The Boston Museum of Fine Arts and the Musee d'Orsay in Paris have two of the world's best collections of the work of the French postimpressionist Edgar Degas. The two museums have collaborated on an important show called Degas and the Nude, which includes pieces from major museums and private collections all over the world. Classical music critic Lloyd Schwartz, who lives in Boston, was moved by the show, which also triggered a sweet personal memory.

My one personal association with any work by Edgar Degas is something that happened about a decade ago — a chance encounter with Hollywood dancing star Leslie Caron. She was appearing with the Boston Pops, and on her night off attended a contemporary music concert, which featured the premiere of a work written and performed by an old Hollywood friend of hers, Jack Larson, alias cub reporter Jimmy Olsen on the Superman TV series.
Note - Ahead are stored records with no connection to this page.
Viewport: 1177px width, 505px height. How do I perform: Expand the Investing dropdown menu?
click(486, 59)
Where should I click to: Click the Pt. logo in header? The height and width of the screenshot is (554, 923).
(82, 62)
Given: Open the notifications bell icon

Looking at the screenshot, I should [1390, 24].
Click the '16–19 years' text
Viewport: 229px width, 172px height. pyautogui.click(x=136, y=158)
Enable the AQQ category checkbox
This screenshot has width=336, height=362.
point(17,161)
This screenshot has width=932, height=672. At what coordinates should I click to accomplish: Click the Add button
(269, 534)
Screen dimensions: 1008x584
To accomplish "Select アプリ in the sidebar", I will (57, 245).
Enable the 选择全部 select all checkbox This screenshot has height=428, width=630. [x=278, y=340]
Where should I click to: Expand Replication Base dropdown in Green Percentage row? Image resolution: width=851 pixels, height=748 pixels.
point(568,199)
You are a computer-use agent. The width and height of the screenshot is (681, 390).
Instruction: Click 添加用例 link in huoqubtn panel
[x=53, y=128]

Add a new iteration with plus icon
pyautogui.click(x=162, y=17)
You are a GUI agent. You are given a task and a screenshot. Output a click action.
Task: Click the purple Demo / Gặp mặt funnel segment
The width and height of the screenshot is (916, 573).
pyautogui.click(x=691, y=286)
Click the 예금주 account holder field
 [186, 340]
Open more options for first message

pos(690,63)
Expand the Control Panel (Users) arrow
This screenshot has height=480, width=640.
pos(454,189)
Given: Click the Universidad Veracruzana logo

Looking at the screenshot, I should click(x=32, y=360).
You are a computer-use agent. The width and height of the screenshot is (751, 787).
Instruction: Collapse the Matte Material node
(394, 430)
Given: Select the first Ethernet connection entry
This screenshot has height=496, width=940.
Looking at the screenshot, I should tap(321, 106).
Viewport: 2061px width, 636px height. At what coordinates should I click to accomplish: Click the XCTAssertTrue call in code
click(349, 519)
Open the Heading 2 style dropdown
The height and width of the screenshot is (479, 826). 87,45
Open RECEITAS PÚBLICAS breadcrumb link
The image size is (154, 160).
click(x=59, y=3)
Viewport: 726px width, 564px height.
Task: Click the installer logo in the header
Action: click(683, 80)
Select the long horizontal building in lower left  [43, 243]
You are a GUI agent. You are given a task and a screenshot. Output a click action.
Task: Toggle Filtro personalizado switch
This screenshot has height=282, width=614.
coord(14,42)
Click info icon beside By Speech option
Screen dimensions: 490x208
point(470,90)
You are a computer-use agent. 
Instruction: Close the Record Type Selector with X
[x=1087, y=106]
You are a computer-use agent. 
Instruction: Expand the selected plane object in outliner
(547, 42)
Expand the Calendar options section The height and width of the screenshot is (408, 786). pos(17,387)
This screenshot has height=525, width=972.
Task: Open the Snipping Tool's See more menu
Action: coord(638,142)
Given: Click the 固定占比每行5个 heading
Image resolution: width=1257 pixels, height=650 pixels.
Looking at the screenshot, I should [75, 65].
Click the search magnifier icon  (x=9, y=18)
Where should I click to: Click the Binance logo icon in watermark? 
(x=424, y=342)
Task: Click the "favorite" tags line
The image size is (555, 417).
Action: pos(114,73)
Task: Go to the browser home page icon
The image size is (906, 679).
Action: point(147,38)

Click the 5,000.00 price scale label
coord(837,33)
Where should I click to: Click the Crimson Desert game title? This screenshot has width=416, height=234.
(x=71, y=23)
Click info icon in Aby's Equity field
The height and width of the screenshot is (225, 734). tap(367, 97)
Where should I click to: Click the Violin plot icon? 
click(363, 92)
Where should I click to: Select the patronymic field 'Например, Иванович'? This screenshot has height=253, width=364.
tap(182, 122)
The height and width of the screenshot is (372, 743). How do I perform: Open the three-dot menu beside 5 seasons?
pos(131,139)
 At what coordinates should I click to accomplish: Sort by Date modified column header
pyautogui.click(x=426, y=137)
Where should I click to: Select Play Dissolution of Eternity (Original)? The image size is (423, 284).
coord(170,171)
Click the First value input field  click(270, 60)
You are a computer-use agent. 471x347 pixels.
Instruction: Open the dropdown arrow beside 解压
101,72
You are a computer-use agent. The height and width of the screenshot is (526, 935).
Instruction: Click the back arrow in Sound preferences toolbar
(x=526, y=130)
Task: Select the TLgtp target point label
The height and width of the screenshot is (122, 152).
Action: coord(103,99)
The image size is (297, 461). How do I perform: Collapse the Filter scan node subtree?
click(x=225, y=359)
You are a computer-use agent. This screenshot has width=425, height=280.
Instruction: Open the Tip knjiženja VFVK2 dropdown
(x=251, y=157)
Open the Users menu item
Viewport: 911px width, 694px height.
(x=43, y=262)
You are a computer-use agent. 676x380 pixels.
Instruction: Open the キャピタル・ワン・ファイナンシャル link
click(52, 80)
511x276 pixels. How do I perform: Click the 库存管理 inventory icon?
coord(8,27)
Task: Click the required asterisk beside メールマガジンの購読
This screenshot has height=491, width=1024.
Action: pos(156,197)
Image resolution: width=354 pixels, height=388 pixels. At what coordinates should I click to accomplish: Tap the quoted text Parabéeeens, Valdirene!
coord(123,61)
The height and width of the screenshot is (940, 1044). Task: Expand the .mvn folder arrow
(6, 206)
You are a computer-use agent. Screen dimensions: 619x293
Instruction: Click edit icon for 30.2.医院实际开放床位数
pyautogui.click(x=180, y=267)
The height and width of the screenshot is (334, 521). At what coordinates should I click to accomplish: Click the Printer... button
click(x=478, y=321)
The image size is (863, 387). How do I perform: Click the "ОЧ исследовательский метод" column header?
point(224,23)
She was sitting only a few seats away from me, and during the intermission I spoke to her and told her how much I loved her in Gigi and An American in Paris and practically everything else I ever saw her in. We struck up a conversation. She was in Boston alone, didn't know the city, and asked about its art museums. I offered to take her, and she accepted my invitation.

The most memorable moment of that expedition was at Boston's Museum of Fine Arts, which owns Degas' famous bronze sculpture of a young ballerina in a tutu, posed with her hands behind her back. Caron looked at the sculpture and asked me if I realized how intentionally awkward and incorrect the pose was. She pointed out the subtle creases in the young dancer's tights, which I had never noticed. Then she kicked off her shoes and right there in the gallery demonstrated the correct position.

I'm remembering this now because there's a remarkable exhibit that the Museum of Fine Arts is sharing with the Musee d'Orsay in Paris: the very first exhibit ever to focus on Degas' studies of the nude. At first, in the 1850s, Degas, still in his 20s, was doing academic studies of male nudes. Then he suddenly turned to women and, for the rest of his career, he painted and drew and made prints and sculptures of naked women — usually women getting into or out of bathtubs, often shallow washbasins on bathroom floors.

But even his images of clothed women, especially dancers, including the young ballerina, he often first did as nudes, as if he needed to understand the bodies under the clothes before he could put clothes on the bodies. Like the ballerina, none of these women are very graceful. They are full of the awkwardnesses of real life.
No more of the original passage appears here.